While everyone is entitled to their beliefs, if your call is to prevent abortions to such a degree to which you protest outside of planned parenthoods, the understanding needs to be that pleading abstinence is not going to resonate with everyone. What does have the potential to stop abortions is stopping pregnancy through the use of contraception. Waiting until women are pregnant and trying to talk them out of abortion forces them to completely ignore your pleas. Strangers approaching you as you are about to make a monumental decision and telling you not to do something without ever having an understanding of your life situation can appear less-than convincing.
What anti-abortionists can do to meet people in the middle is to supply contraceptives and explain to individuals that while they are supplying contraceptives, they do not support sexual activity outside of wedlock. Telling people you do not encourage sexual relations, but still providing them contraceptives leaves the decision making to the invidual. You did not explicitly encourage their behaviors, you simply told them your stance and gave them the means to be safe in the chance they need to use it. In reality, anti-abortionists cannot make any decisions for anyone, but if they want to prevent abortions, this is one way they can try to.

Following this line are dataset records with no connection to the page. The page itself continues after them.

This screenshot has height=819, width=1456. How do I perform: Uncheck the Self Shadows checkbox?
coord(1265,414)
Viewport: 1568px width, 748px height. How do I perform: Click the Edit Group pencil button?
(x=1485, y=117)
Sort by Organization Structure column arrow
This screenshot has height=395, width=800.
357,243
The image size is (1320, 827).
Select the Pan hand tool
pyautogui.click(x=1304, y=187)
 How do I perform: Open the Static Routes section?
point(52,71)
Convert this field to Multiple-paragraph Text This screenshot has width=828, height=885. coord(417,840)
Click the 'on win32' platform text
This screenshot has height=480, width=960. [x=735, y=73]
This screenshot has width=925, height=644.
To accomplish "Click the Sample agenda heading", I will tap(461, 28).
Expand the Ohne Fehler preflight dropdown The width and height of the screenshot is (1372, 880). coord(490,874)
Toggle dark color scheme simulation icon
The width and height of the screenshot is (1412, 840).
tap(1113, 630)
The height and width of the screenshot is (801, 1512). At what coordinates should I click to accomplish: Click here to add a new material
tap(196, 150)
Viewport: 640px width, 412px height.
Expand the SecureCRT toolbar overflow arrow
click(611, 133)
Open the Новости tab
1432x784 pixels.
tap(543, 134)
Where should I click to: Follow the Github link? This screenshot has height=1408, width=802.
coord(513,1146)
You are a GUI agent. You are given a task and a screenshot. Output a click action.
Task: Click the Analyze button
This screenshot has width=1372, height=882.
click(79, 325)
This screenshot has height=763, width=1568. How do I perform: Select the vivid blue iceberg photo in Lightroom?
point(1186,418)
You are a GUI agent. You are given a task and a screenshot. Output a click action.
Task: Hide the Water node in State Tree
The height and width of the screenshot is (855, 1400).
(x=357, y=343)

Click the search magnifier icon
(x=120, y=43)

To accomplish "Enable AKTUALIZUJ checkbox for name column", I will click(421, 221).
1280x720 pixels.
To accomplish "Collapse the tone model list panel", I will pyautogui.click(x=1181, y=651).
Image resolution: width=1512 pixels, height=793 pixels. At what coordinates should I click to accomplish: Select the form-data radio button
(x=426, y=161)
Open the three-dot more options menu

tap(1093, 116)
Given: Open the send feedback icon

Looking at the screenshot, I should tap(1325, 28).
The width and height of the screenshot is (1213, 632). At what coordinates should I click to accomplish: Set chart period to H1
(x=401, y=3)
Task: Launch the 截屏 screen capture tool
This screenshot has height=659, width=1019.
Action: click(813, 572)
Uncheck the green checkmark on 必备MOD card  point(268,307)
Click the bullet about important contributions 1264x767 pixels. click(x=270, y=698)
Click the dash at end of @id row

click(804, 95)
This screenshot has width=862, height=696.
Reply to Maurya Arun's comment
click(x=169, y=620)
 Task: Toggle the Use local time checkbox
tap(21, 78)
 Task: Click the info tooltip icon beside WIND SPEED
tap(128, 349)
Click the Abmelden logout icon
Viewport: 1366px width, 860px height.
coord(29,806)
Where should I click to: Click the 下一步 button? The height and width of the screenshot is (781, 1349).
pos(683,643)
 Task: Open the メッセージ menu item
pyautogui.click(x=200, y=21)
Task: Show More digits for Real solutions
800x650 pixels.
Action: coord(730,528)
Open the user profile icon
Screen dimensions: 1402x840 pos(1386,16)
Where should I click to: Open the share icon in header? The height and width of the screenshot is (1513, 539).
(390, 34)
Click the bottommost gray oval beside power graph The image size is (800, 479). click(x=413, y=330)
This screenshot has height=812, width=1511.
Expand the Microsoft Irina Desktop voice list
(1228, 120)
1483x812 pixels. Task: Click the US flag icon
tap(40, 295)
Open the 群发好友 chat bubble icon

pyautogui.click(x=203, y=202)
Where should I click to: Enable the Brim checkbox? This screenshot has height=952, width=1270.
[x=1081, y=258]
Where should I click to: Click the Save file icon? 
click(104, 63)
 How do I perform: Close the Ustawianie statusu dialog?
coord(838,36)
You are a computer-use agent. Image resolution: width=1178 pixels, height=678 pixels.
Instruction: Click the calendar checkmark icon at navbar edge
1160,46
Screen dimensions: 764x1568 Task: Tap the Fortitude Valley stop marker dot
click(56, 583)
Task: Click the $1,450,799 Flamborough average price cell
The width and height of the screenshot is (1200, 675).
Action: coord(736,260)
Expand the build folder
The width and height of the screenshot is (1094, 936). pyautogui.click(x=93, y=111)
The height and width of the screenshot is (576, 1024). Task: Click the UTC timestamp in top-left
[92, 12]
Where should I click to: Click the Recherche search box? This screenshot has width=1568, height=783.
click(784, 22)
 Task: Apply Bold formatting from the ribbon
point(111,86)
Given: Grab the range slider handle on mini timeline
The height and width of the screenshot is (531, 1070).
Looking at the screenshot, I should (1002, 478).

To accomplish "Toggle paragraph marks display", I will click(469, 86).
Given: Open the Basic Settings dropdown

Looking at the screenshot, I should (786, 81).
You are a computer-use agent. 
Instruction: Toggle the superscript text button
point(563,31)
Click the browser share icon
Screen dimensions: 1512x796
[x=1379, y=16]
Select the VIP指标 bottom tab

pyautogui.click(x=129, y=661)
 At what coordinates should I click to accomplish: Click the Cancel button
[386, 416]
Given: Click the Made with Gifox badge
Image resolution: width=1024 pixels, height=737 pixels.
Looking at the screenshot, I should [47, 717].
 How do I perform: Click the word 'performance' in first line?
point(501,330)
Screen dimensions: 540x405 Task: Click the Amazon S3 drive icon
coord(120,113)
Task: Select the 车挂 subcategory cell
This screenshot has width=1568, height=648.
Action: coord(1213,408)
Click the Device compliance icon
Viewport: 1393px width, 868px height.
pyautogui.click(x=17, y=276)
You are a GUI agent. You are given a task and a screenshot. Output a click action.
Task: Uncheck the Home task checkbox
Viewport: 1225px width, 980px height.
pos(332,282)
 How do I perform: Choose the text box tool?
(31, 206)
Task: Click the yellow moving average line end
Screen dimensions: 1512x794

There are many ways to attempt to prevent unintended pregnancies. The ones listed above are simply two facets of the equation that would most directly affect the chances of pregnancy. Whether or not someone feels prepared to enter parenthood is highly variable depending on their life situation, and it is more beneficial to prevent pregnancies than try to fight abortion. If anti-abortionists expand their efforts by directly working to decrease unintended pregnancies, they would be meeting their goal.